[Collected data]
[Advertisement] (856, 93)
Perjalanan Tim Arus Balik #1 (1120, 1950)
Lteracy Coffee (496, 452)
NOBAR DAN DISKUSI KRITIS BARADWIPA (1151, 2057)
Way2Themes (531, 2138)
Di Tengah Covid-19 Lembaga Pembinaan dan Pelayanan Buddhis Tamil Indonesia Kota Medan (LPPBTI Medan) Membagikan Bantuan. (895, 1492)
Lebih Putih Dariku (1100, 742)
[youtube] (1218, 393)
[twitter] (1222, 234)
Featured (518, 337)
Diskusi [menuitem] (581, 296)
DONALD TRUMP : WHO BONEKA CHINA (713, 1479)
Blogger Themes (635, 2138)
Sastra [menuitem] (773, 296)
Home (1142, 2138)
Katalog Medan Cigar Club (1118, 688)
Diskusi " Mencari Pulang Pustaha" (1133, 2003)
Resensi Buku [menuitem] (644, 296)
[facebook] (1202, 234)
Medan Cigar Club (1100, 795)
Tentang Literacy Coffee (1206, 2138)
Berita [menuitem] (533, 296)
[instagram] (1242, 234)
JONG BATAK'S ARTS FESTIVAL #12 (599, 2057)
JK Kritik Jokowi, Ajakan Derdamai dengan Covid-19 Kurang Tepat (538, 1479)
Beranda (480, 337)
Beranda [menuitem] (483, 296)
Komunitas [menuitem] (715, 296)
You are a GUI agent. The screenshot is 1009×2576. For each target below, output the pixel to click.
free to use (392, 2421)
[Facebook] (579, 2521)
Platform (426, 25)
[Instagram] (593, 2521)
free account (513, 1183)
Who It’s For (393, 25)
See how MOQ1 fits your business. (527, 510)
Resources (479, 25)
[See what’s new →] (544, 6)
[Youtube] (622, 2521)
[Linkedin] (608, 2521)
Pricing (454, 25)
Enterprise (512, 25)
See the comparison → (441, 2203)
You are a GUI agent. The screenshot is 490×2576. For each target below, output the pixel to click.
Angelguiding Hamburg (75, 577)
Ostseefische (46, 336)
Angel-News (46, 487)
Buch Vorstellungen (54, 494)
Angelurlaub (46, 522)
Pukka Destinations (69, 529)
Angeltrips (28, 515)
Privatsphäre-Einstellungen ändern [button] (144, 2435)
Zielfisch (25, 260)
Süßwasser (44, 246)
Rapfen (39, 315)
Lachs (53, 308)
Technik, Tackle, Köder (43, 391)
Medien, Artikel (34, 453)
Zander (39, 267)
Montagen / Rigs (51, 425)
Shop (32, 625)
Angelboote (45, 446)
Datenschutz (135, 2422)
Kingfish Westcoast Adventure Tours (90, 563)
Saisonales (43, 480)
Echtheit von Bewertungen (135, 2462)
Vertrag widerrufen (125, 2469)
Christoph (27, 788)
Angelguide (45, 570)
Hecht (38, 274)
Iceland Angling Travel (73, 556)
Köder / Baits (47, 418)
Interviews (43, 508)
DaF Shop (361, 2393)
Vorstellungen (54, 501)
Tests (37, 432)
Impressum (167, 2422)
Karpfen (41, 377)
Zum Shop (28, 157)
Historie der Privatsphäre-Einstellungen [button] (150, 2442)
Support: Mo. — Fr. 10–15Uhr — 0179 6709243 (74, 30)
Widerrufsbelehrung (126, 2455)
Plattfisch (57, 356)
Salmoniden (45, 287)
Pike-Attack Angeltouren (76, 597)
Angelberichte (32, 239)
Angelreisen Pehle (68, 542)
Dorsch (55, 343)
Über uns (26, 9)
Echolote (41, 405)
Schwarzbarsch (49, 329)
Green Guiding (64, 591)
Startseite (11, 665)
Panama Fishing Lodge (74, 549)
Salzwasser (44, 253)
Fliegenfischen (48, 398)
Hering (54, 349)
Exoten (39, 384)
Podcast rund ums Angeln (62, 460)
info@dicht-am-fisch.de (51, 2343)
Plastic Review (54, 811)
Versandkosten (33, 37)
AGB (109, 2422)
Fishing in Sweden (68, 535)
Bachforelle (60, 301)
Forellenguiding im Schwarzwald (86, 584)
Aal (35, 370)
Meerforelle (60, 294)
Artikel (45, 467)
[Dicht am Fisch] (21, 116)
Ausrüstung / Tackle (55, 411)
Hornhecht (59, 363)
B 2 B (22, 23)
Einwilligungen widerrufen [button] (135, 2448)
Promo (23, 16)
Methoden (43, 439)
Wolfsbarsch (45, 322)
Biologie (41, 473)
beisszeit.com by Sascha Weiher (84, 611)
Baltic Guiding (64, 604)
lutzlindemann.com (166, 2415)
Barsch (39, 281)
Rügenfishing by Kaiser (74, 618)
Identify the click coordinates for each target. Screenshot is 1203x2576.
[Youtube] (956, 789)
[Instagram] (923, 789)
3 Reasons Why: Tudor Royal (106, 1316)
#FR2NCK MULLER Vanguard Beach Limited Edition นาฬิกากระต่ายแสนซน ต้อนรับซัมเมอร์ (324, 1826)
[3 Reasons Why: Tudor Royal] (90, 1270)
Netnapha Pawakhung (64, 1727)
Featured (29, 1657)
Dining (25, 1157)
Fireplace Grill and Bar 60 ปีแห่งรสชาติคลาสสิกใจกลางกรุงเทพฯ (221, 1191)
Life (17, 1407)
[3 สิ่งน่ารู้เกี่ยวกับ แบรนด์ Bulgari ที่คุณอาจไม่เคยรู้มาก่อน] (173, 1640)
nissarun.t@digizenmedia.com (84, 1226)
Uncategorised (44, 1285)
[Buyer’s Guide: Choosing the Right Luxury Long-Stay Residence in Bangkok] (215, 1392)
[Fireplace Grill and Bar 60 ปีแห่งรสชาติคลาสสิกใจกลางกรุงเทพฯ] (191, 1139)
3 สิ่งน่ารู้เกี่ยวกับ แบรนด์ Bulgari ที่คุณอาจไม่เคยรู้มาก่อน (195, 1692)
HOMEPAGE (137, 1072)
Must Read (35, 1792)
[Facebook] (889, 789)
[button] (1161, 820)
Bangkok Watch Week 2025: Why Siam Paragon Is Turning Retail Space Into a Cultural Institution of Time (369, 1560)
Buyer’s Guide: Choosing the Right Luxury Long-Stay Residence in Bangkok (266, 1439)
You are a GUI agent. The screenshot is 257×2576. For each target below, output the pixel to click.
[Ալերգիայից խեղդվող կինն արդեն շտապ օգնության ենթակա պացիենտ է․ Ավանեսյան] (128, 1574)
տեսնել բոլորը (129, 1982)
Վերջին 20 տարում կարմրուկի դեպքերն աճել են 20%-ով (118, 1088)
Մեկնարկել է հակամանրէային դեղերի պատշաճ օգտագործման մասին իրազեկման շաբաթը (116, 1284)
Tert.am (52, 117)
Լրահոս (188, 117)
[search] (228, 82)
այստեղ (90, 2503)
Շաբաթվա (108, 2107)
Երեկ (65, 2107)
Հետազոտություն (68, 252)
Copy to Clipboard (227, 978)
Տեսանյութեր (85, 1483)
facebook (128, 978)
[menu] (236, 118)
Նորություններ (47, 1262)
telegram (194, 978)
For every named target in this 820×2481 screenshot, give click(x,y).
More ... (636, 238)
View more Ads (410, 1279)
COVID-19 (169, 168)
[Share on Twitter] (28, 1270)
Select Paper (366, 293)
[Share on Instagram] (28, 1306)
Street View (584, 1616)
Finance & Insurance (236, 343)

TASK STATEMENT:
Give back exactly the lines above starting at the line where "Meerforelle (60, 294)" appears and ending at the line where "lutzlindemann.com (166, 2415)" appears, both included, with no other lines.

EXERCISE RESPONSE:
Meerforelle (60, 294)
Artikel (45, 467)
[Dicht am Fisch] (21, 116)
Ausrüstung / Tackle (55, 411)
Hornhecht (59, 363)
B 2 B (22, 23)
Einwilligungen widerrufen [button] (135, 2448)
Promo (23, 16)
Methoden (43, 439)
Wolfsbarsch (45, 322)
Biologie (41, 473)
beisszeit.com by Sascha Weiher (84, 611)
Baltic Guiding (64, 604)
lutzlindemann.com (166, 2415)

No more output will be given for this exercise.